▸ **Passage to read**

(begin)

The Rivian looks pretty interesting when you compare the battle of the tape!

Sadly (at least for Rivian) a buddy of mine had the op to drive one. "Rides like a 60s era pickup truck, harsh ride, uncomfortable bench seats..not impressed". Also not sure how the company will fare or if they'll be able to service their vehicles. As for the Big Three...they've got a steep climb ahead to stay in the EV business.

How Tesla’s Cybertruck Compares With Other Pickups

Elon Musk’s long-awaited electric truck hits the road. See how it stacks up on price, speed and more.

Height: 5 feet, 10.5 inches

Length: 18 feet, 7.7 inches

Shatter-resistant glass

Stainless-steel exterior

By Nate Rattner and Rebecca Elliott, WSJ

Dec. 1, 2023 11:02 am ET

AUSTIN, Texas—Tesla’s TSLA -0.52%decrease; red down pointing triangle long-awaited Cybertruck has hit the road, but how does it compare with its rivals?

With the unusual, stainless-steel pickup, Tesla is aiming to tap into demand from consumers who want a head-turner that is quick and capable of towing cargo or taking a beating off-road.

“What we have here is something that is a better truck than a truck while also being a better sports car than a sports car, in the same package,” Chief Executive Elon Musk said Thursday, speaking at an Austin-area event to mark the start of sales.

With a starting price of around $61,000, Tesla’s Cybertruck is listed in a similar ballpark as other battery-powered pickup trucks. However, the least-expensive configuration won’t be available until 2025, Tesla has said.

(end)

▸ **What you need to do**
A - According to the Cybertruck article, what is the truck's starting price?
B - Continue the Cybertruck article from its final sentence.

▸ **Extracted data**

(begin)

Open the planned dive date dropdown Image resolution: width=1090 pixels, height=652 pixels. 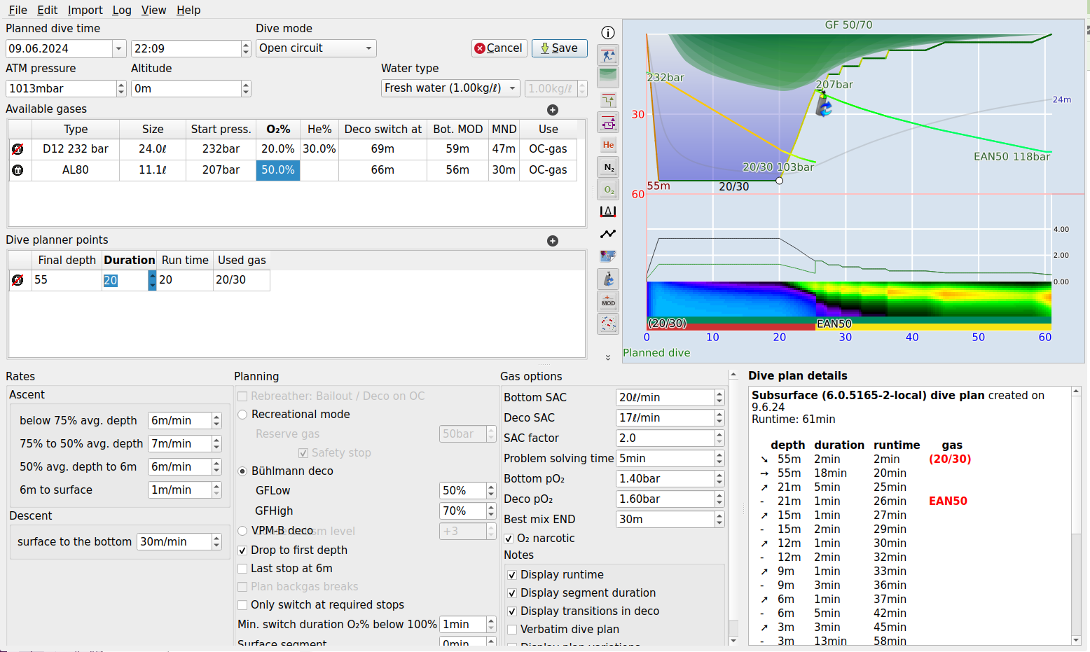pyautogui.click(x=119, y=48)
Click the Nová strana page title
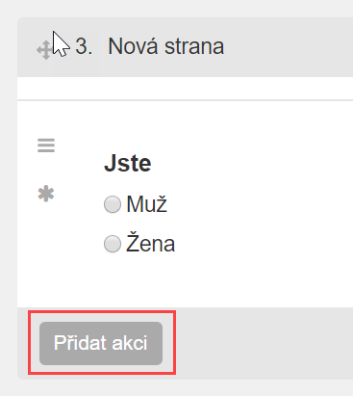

(end)
(begin)

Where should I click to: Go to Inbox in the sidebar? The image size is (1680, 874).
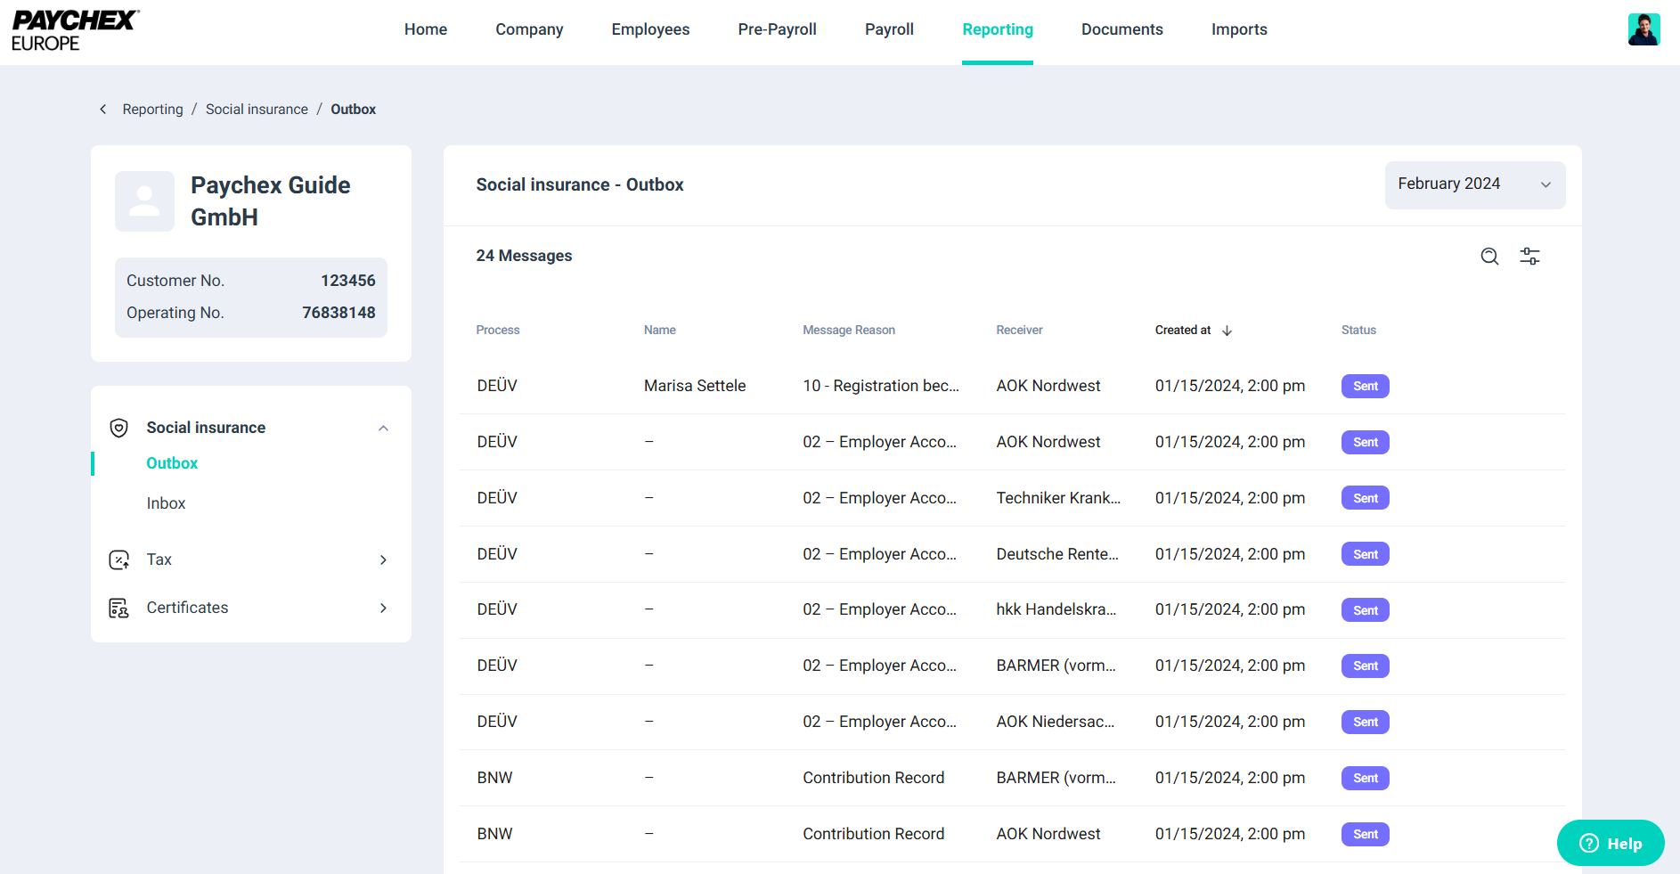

(end)
(begin)

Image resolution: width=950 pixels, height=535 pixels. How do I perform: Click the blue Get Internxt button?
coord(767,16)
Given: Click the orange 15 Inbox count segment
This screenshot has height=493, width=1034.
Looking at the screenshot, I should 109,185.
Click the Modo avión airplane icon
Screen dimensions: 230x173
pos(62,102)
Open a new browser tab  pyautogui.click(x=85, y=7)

(end)

▸ **Exercise answers**
A - Around $61,000.

B -
Configurations expected to be available next year include an all-wheel-drive version that starts just below $80,000, meaning buyers may be eligible for a $7,500 federal tax credit. A high-end version, called the Cyberbeast, costs nearly $100,000 and should be available for delivery in 2024, according to Tesla’s website.

The Cybertruck’s more readily available configurations are in a similar price range as Rivian Automotive’s R1T electric truck—and much more expensive than many popular gas-powered pickups.

Tesla made a splash in 2019 when it said the top-of-the-line Cybertruck would be able to travel 500 miles or more on a single charge.

The pickup Tesla is bringing to market falls short of that, with ranges comparable to those for its most popular vehicle, the Model Y crossover.

The cybertruck is quick. Very quick.

Its towing capacity is on par with that of Rivian’s R1T. However, the Cybertruck falls short in this category compared with many gas-powered pickups.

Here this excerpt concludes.